SynPlay: Large-Scale Synthetic Human Data with Real-World Diversity for Aerial-View Perception
Abstract
We introduce \textbf{SynPlay}, a large-scale synthetic human dataset purpose-built for advancing multi-perspective human identification, with a predominant focus on aerial-view perception. SynPlay departs from traditional synthetic datasets by addressing a critical but underexplored challenge: identifying humans in aerial scenes where subjects often occupy only tens of pixels in the image. In such scenarios, fine-grained details like facial features or textures become irrelevant, shifting the burden of recognition to human motion, behavior, and interactions. To meet this need, SynPlay implements a novel rule-guided motion generation framework that combines real-world motion capture with motion evolution graphs. This design enables human actions to evolve dynamically through high-level game rules rather than predefined scripts, resulting in effectively uncountable motion variations. Unlike existing synthetic datasets—which either focus on static visual traits or reuse a limited set of mocap-driven actions—SynPlay captures a wide spectrum of spontaneous behaviors, including complex interactions that naturally emerge from unscripted gameplay scenarios. SynPlay also introduces an extensive multi-camera setup that spans UAVs at random altitudes, CCTVs, and a freely roaming UGV, achieving true near-to-far perspective coverage in a single dataset.

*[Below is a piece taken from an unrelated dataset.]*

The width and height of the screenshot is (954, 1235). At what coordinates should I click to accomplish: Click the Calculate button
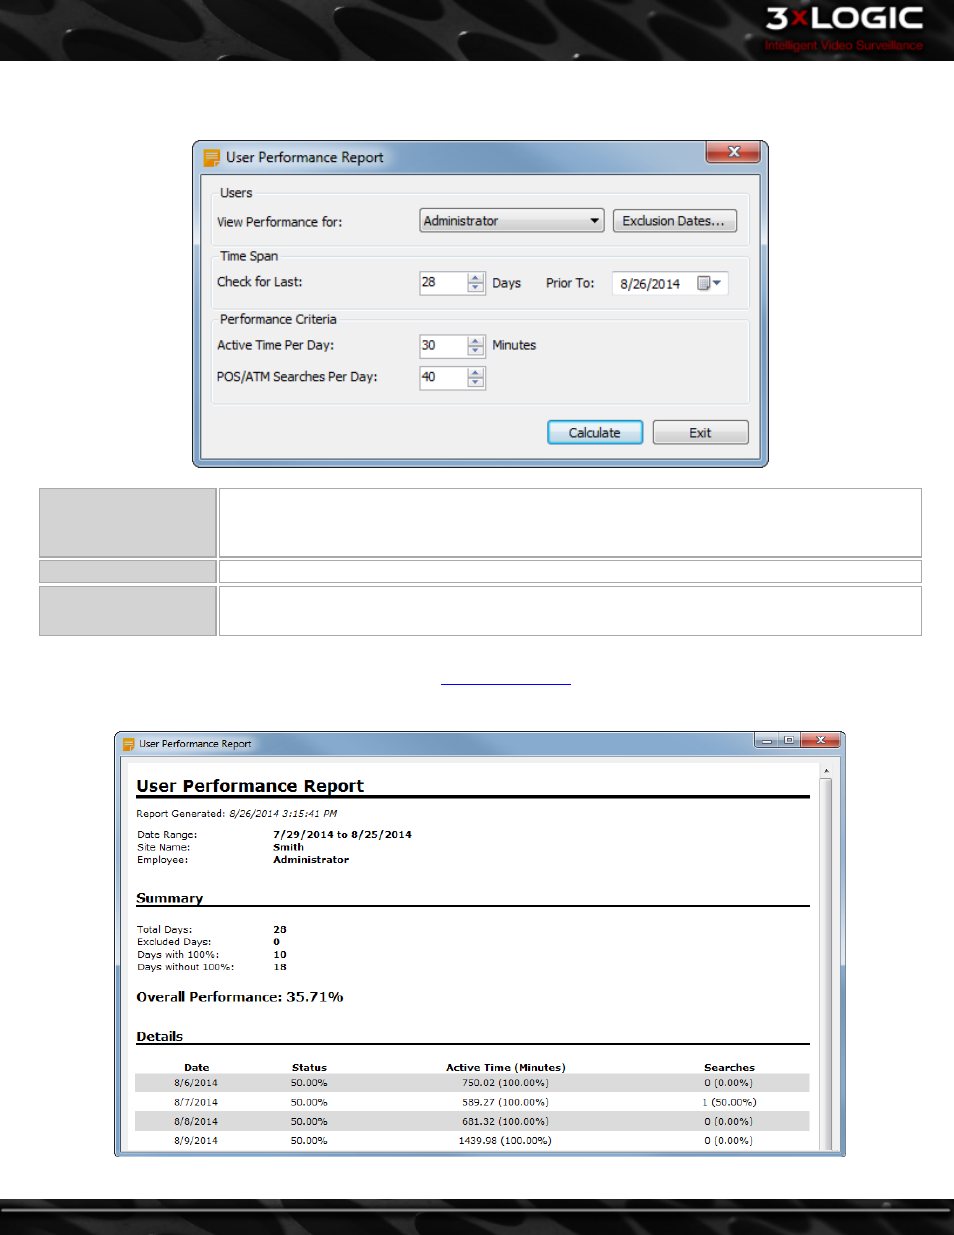coord(595,432)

The majority of instances are captured from aerial viewpoints at varying scales, directly supporting the development of models for long-range human analysis—a setting where existing datasets fall short. Our data contains over 73k images and 6.5M human instances, with detailed annotations for detection, segmentation, and keypoint tasks. Extensive experiments demonstrate that training with SynPlay significantly improves human identification performance, especially in few-shot and data-scarce scenarios. SynPlay will be publicly released upon acceptance.